There has been rampant speculation about whether McDaniel, who has affiliated himself with the Tea Party wing of the Republican Party, would wage a campaign in 2018 against Mississippi’s other United States Senate – Tupelo’s Roger Wicker.
McDaniel has sounded like a candidate for higher office on the internet and on social media.
“Although I have not made a decision, I am looking at two races very carefully – U.S. senator and lieutenant governor,” McDaniel, a third term state senator from Ellisville in Jones County, said in an e-mailed response.
In the 2019 state elections the office of lieutenant governor will be vacant. Incumbent Tate Reeves is prohibited from seeking a third consecutive term and is expected to run for governor.
The state race for lieutenant governor is possible, but McDaniel seems in his environment when talking national issues that would be the purview of a U.S. senator.

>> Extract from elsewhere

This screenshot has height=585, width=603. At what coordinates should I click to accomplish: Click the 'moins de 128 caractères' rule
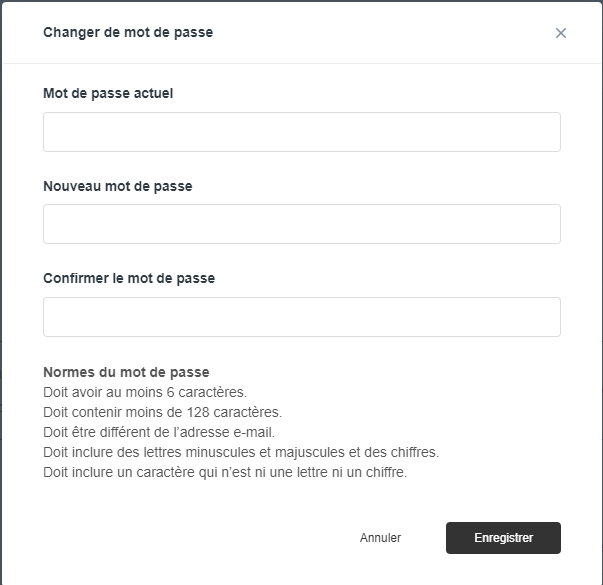(x=162, y=412)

But should he run against Wicker, he will not have the advantage of being an unknown and lightly regraded candidate as he was against Cochran who was unaccustomed to challenging campaigns. In Cochran’s five re-election efforts, starting in 1984, he never garnered less than 60 percent of the vote until his contest against McDaniel.
Wicker, no doubt, will be prepared to run an aggressive, well prepared campaign and well financed campaign.

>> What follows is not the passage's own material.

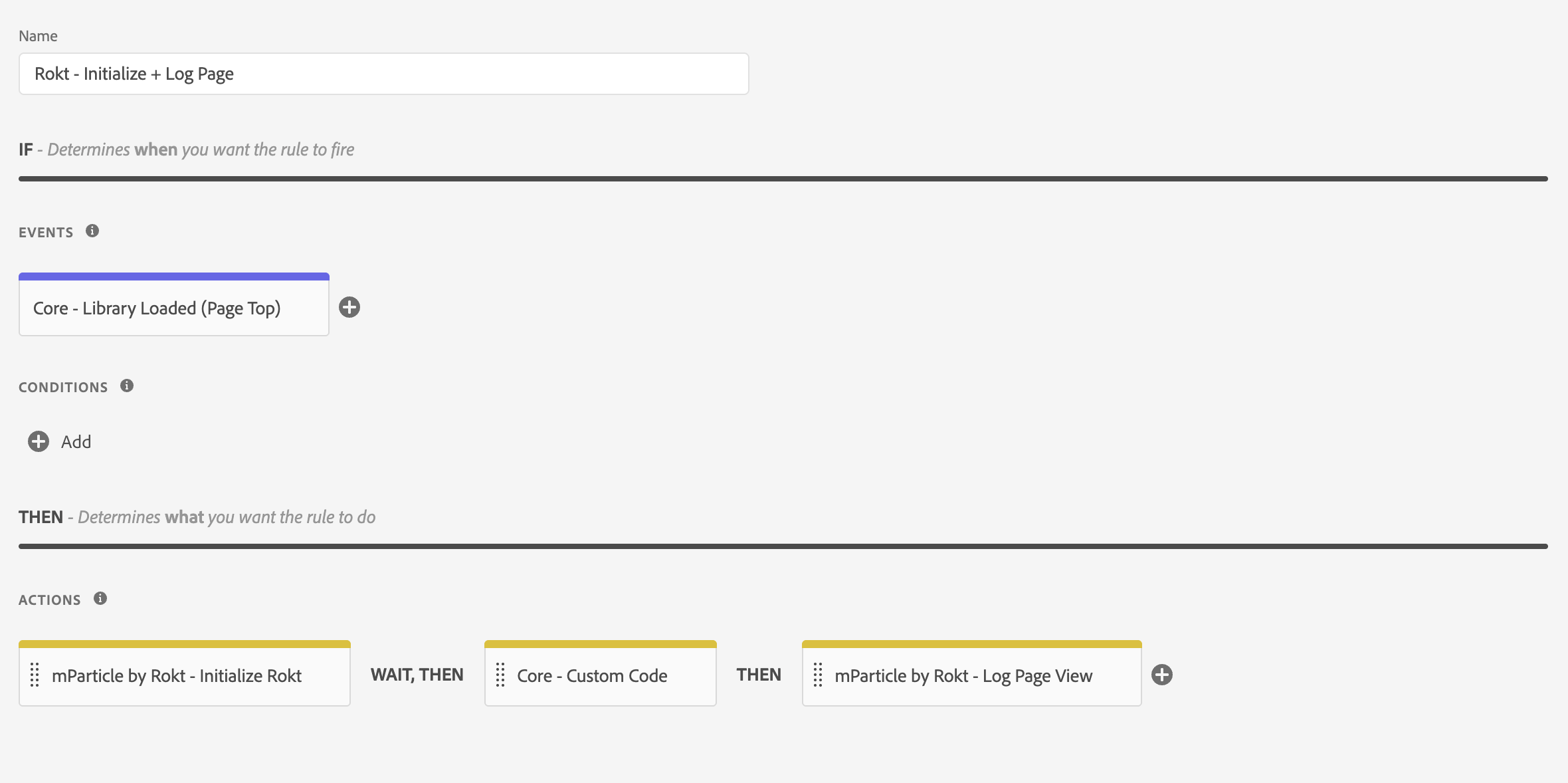
Task: Click the THEN label before Log Page View
Action: click(x=758, y=674)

Wicker will be seeking his second full-term in the United States Senate after being appointed in December 2007 by then-Gov. Haley Barbour to fill the unexpired term of Trent Lott, who resigned unexpectedly. He handily won election to his first full-term in 2012.

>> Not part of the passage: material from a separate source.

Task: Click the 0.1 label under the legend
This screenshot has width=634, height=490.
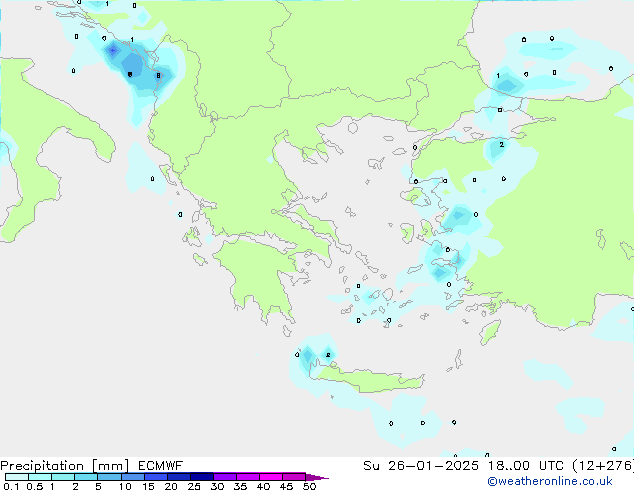Action: 10,486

Wicker will go into the 2018 campaign as a member of the Senate leadership team of Majority Leader Mitch McConnell. He received national acclaim in political circles as chair of the National Republican Senatorial Committee where under his watch in 2016 Republicans were able to hold their majority in the Senate against what was considered tough odds.
From almost the day he arrived in Washington, D.C., Wicker, a former state senator himself, has been part of leadership. He was president of the historic 1994 U.S. House freshmen class that gave the Republicans the majority for the first time since 1952.
Wicker will undoubtedly have the backing of mainstream national Republicans. And recent polls give Wicker a comfortable margin in a hypothetical matchup against McDanie among likely Republican primary voters..
“For those around here, Roger Wicker is strong,” said state Rep. Jody Steverson, R-Ripley. “…Chris McDaniel would be a strong candidate, and I like Chis as much as a member of the (Mississippi) House can like someone from the Senate.’
“I just don’t see anybody” beating Wicker.
But McDaniel said that the two candidates who won the most votes in the 2016 presidential primary in Mississippi were Donald Trump and Texas Sen. Ted Cruz.
“That is my base, the people with whom I identify and the people with whom I have the most in common,” McDaniel said. McDaniel believes he can score points against Wicker as he did against Cochran by portraying him as not conservative enough and part of the Washington, D.C., establishment.
But Wicker’s campaign manager Justin Brasell said, “Sen. Wicker is prepared for a competitive race next year. We are organizing volunteers in all 82 counties across the state in order to run a very effective grassroots campaign.
Mississippi conservatives are standing solidly behind Sen. Wicker. He has been a staunch supporter of President Trump and the president’s agenda…,” Brasell said. “And he is championing many conservative priorities in the U.S. Senate.”
While McDaniel is sounding like a candidate, many question whether he will take on the formidable Wicker.
“I will need to feel at peace about that decision,” he admitted. “That encompasses talking with my family, talking with my friends and talking with my law partners to make sure I am doing the right thing.”